Sunday, February 19, 2012

Index / Join / Where clause very slow

Hello,

first of all, some facts of the case:


Table Master Table Dimension
ID Code Price ID Name
1 A44333 5000 1 "Scanner"
2 D442 3000 2 "Notebook"
3 D6644 4000 3 "Banana"

I join both tables on ID and search one time for ID and another time for Name. Looks like

(a)
SELECT AVG(Price) From Master JOIN Dimension ON Master.id = Dimension.id
WHERE master.id=1
AND Code like 'A44'
(b)
SELECT AVG(Price) From Master JOIN Dimension ON Master.id = Dimension.id
WHERE Name = 'Scanner'
AND Code like 'A44'

Why does query (b) take longer than query (a)? Dimension has 12 Rows and
Master has about 24M Rows.

For index I did
Create Index IX_Master_ID on Master(ID)
Create Index IX_Master_Code on Master(Code)
Create Index IX_Dimension_ID on Dimension(ID)
Create Index IX_Dimension_Name on Dimension(Name)

I noticed, that when i leave the Code like 'A44' clause, query (a) and (b) do take same time. I'm really confused. Can someone please help me out?

Thank you

Silaslike 'A44' should really be = 'A44'.

Have you looked at the query plans or run it with set statistics io on?

The efficiency will improve also if the optimiser knows which indexes are unique. I suspect (but don't know) that the below two are unique:
Create Index IX_Dimension_ID on Dimension(ID)
Create Index IX_Dimension_Name on Dimension(Name)
I also suspect a composite index on master would be unique:

Create Index IX_Master_ID_Code on Master(ID, Code)|||like 'A44' should really be = 'A44'.
like 'A44%' :-)

Both ID's are not unique. Of course there is a unique field but the ID in this example is just kind of a foreign key. Moreover, there are a lot of Dimensions and much much more data fields. I think it was 14 foreign keys and about 40 data fields. But I wanted to keep things simple, so I did not mention.
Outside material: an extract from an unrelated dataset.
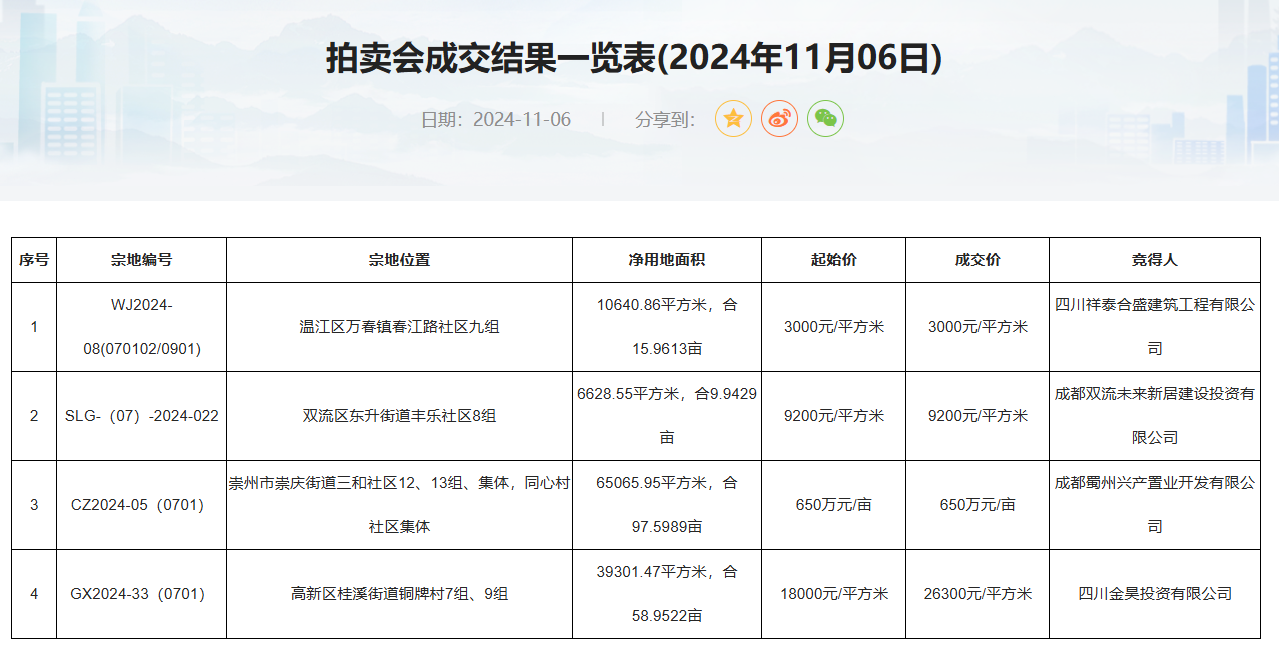Select parcel number WJ2024-08(070102/0901) cell
Viewport: 1279px width, 651px height.
coord(141,327)
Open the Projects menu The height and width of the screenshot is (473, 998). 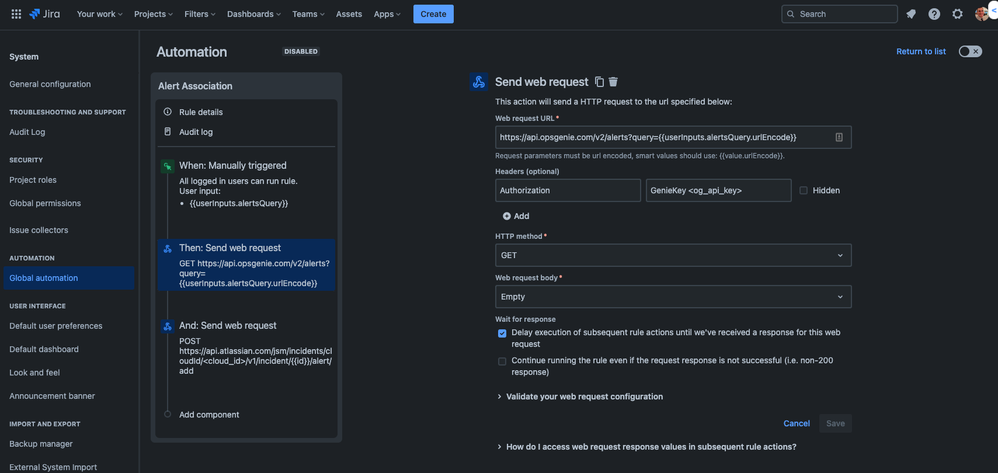coord(153,14)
EDIT: Oh, my fault. In Dimension table, ID and NAME are unique!

I did take a look at the query plan, but I can't really make sense of this.
I see, that both plans are not equal, when I keep the like clause.
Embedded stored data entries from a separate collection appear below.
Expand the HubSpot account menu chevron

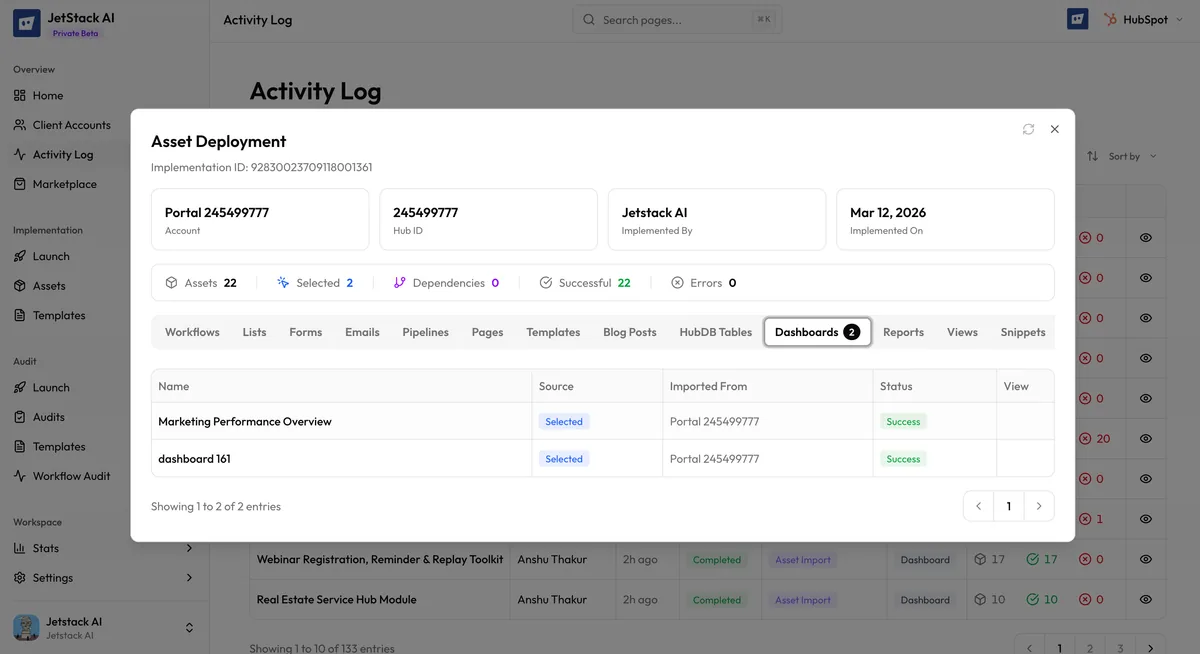[1179, 18]
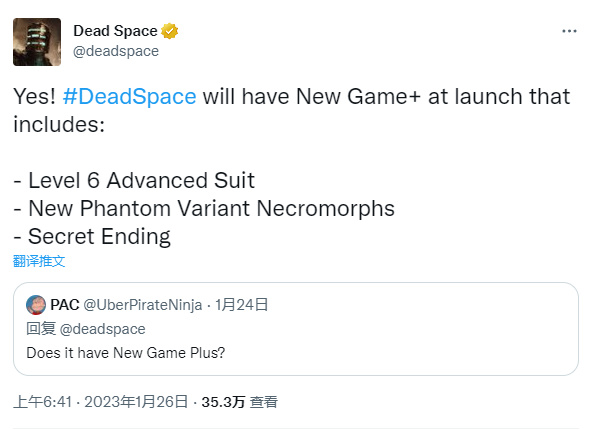Click the 'New Phantom Variant Necromorphs' line
Viewport: 593px width, 430px height.
(x=204, y=208)
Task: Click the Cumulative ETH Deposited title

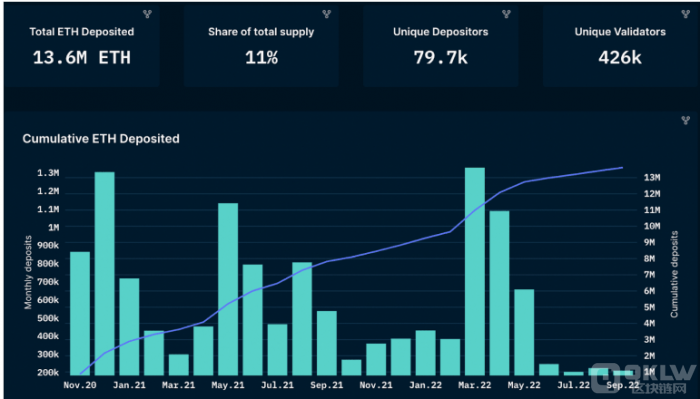Action: 101,139
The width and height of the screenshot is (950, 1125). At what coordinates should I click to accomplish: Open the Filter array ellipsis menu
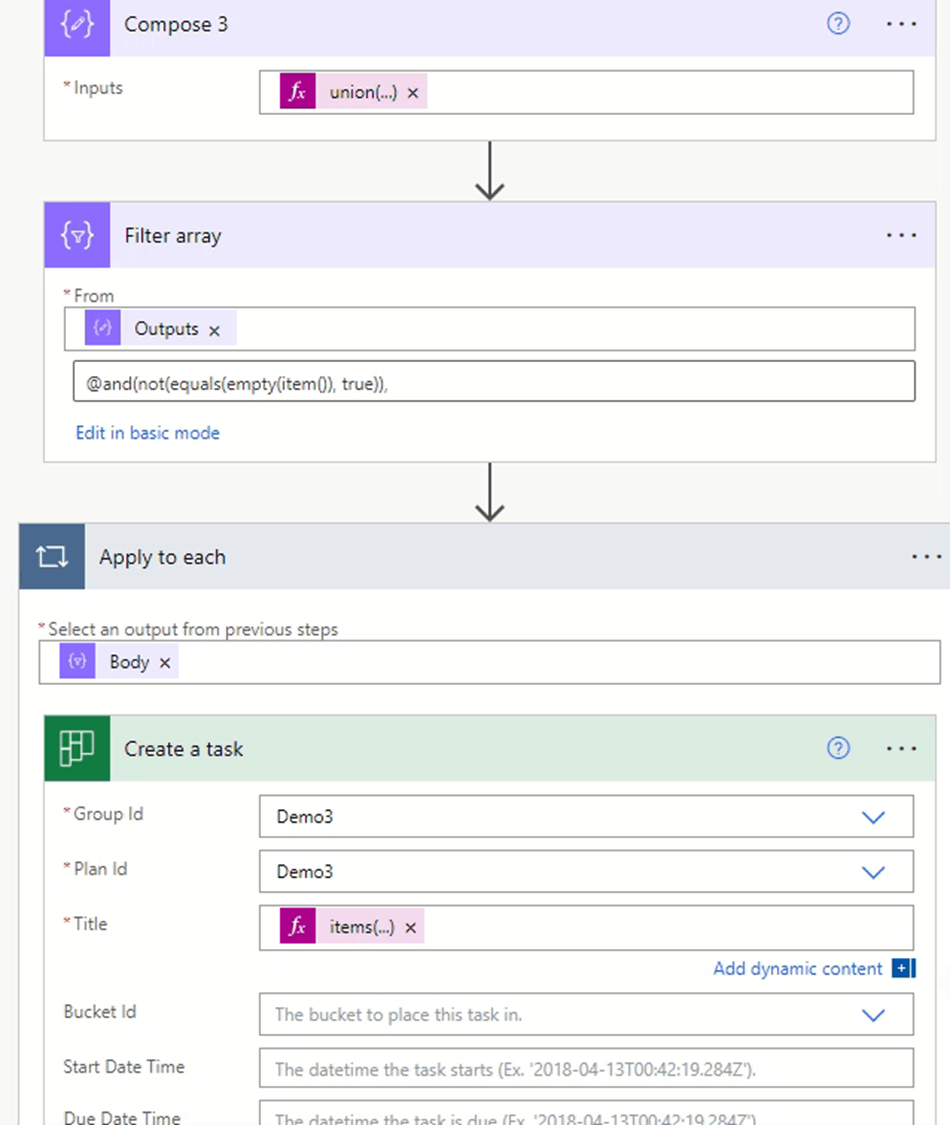902,235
But i found out something very interesting. If I create a composite index , as you suggested, and delete IX_Master_ID and IX_Master_Code, so that the server only uses the composite index, then both queries have the same execution time.

Finally, this is a big problem. To grant best execution times, I will have to create a composite index, that includes nearly all columns that can be affected by a user query. Is this usual?|||Here's my 2p;
Should this not really be a LEFT JOIN?

In query B you need it to read Dimension.Name (could be an ambiguous column name - certainly sounds it!)
EDIT: 'name' is also a reserved word - you should avoid using this!

As mentioned before - your LIKE clause is wrong.
Using a LIKE comparison means that your index on the column are ignored.|||What is the Count(*) value associated with the averages in your query? Your sample data doesn't help me get a handle on the query scale.

It would help me a bunch if you could execute:SET SHOWPLAN_TEXT ON
GO
meta_your_SQL_goes_here
GO
SET SHOWPLAN_TEXT OFF
GO...and post the results so we could see just what your server is doing.

My first guess is bad statistics, but that's only a guess at this point.

Oh, and by the way George:Using a LIKE comparison means that your index on the column are ignored. is not always true. If the LIKE is unambiguous on the left (meaning there are no leading wildcards), then a LIKE can ride an index.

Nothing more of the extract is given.